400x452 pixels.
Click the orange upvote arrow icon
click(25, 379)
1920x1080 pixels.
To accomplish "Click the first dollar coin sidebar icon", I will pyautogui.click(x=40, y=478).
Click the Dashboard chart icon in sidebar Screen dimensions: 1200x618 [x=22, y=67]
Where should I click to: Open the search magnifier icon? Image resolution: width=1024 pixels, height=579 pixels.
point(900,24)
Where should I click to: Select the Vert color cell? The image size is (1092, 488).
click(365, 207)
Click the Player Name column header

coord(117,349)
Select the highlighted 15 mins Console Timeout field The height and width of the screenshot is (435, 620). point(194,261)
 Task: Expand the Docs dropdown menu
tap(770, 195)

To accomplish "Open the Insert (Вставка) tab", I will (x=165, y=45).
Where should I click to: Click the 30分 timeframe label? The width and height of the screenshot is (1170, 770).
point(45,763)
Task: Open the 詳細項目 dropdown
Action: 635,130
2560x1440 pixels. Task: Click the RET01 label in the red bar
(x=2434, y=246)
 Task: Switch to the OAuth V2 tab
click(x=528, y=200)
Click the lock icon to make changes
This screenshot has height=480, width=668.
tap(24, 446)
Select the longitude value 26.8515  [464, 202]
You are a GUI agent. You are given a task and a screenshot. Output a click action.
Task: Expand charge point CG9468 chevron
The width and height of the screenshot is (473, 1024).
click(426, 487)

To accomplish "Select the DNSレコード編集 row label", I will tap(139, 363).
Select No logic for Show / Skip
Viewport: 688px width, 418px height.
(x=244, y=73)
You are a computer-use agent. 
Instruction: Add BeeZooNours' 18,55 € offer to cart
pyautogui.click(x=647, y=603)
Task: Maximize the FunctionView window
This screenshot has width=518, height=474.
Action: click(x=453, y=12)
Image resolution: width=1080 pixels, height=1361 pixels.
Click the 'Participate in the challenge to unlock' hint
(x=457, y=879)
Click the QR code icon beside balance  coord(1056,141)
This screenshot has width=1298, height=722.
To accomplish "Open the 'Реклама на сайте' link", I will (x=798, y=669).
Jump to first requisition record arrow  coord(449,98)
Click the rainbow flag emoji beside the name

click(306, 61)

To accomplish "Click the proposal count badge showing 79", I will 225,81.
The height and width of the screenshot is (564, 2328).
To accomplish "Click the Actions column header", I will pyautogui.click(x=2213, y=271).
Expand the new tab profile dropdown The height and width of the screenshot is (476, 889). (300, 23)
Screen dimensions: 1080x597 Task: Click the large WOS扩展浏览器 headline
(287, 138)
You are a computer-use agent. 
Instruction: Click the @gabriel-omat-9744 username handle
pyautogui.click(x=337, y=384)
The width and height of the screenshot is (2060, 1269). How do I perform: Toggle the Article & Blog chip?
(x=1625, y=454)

☆ ☆ ☆

• Exercise objective
Check each line of the material for the word "first". Copy the ones that have it.

• Problem solution
To accomplish "Click the first dollar coin sidebar icon", I will pyautogui.click(x=40, y=478).
Jump to first requisition record arrow  coord(449,98)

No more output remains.